Created attachment 115214 [details] [review] Further updated patch I'm adding that patch that adds a GPtrArray of the currently changing pads to GstBin and checks if the pads in there in the iterator update_degree function. I see only one problem with the current patch, the update_degree() function seems to be sometimes called with the GstBin lock held (on lock creation) and sometimes without (other times). So we can't do locking properly inside there, maybe there should be another lock just for that list ?
Created attachment 117098 [details] [review] Possibly complete patch? I've changed the patch to use the bin->messages to store messages. I also changed it to update the structure_cookie at the start and at the end of the structure change (otherwise it still failed in some cases).
Created attachment 117247 [details] [review] updated again oops, the last patch had one case where it could try to unref a NULL..
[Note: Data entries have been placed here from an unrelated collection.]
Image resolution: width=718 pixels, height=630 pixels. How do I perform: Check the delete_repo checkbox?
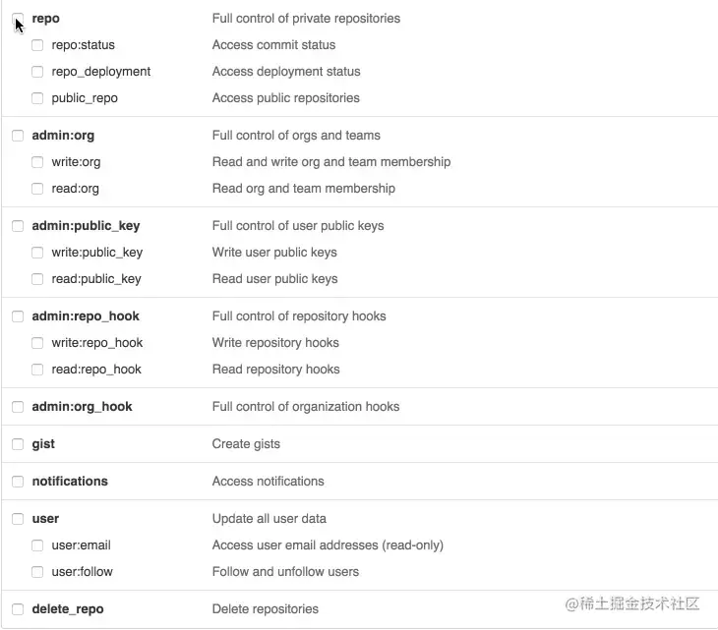tap(18, 609)
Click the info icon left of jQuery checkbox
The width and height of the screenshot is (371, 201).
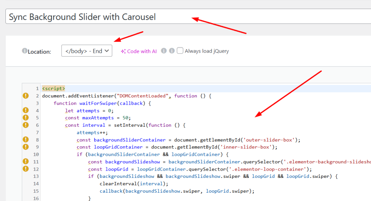point(172,51)
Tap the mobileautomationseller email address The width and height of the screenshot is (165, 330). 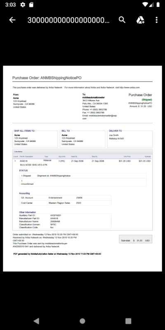100,117
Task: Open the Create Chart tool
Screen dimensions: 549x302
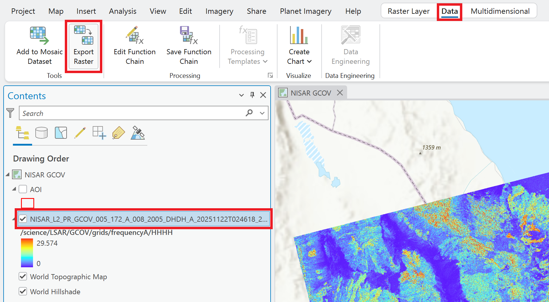Action: click(x=299, y=45)
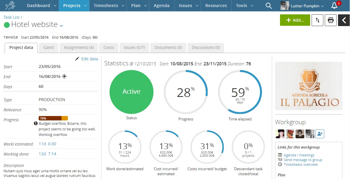Viewport: 350px width, 179px height.
Task: Open the Agenda menu item
Action: pos(161,6)
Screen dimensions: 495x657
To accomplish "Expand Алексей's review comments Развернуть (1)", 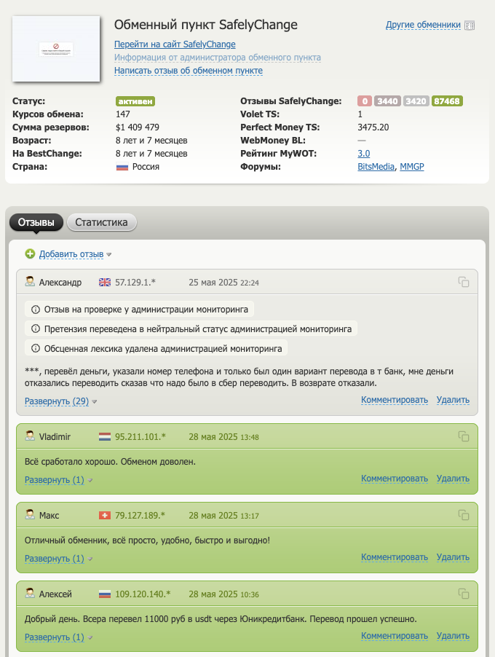I will (55, 637).
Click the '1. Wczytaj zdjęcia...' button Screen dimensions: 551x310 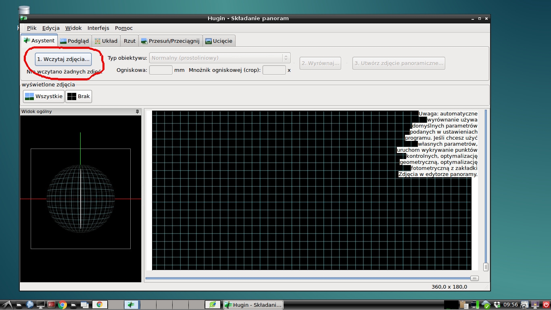(63, 59)
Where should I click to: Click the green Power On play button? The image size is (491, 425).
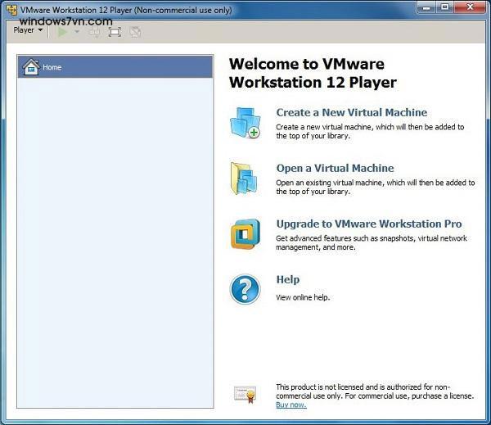[x=62, y=32]
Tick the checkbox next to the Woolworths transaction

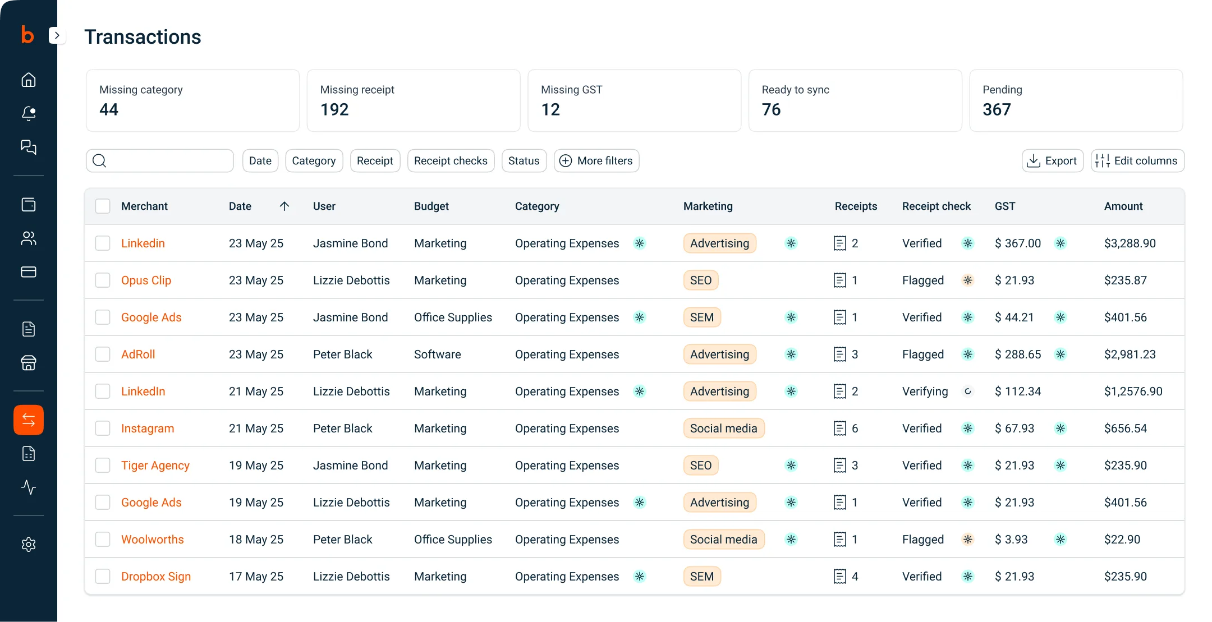[103, 539]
Created attachment 117248 [details] [review] updated again oops, the last patch had one case where it could try to unref a NULL..
Last patch starts to look good to me. There is one last thing, when we remove the element from the bin we would need to remove all the pads that still have pending messages of this element. While the pad always posts both start/done message pairs, it's possible that the element is removed from the bin before the done message is posted, leaing the start message in the bin still. It'll cause a leak because the pad cannot be finalized because the message has a ref to it. I would propose to add the element to the message structure for this purpose. Update to patch welcome or wait till I take a look at this after the freeze.
Commited with some updates. Based on Patch by: Olivier Crete <tester at tester dot ca> * gst/gstbin.c: (gst_bin_init), (gst_bin_add_func), (gst_bin_remove_func), (update_degree), (gst_bin_sort_iterator_new), (gst_bin_handle_message_func): Keep track of pads that are being linked/unlinked and resync the state changes. * gst/gstpad.c: (gst_pad_get_direction), (gst_pad_set_chain_function), (gst_pad_set_getrange_function), (gst_pad_set_checkgetrange_function), (gst_pad_unlink), (gst_pad_link_prepare), (gst_pad_link), (gst_pad_event_default_dispatch), (gst_pad_chain), (gst_pad_push), (gst_pad_check_pull_range), (gst_pad_get_range), (gst_pad_pull_range): Some code cleanups, use macros to check pad direction. Don't need to take the lock on the pad direction. Post structure change when pads are linked/unlinked. Change some checks into _return_if_fail(). * tests/check/gst/gstbin.c: (test_link_structure_change_state_changed_sync_cb), (GST_START_TEST), (gst_bin_suite): Add testcase for pad link/unlinke resync during a state change. Fixes #510354. * docs/gst/gstreamer-sections.txt: * gst/gstmessage.c: (gst_message_new_structure_change), (gst_message_parse_structure_change): * gst/gstmessage.h: Implement STRUCTURE_CHANGED messages. These messages will be used to signal the parent bin of link/unlink operations that could require a resync when doing a state change. See ##510354. API: gst_message_new_structure_change() API: gst_message_parse_structure_change() * gst/gstquark.c: * gst/gstquark.h: Add some more quarks for new message. See #510354.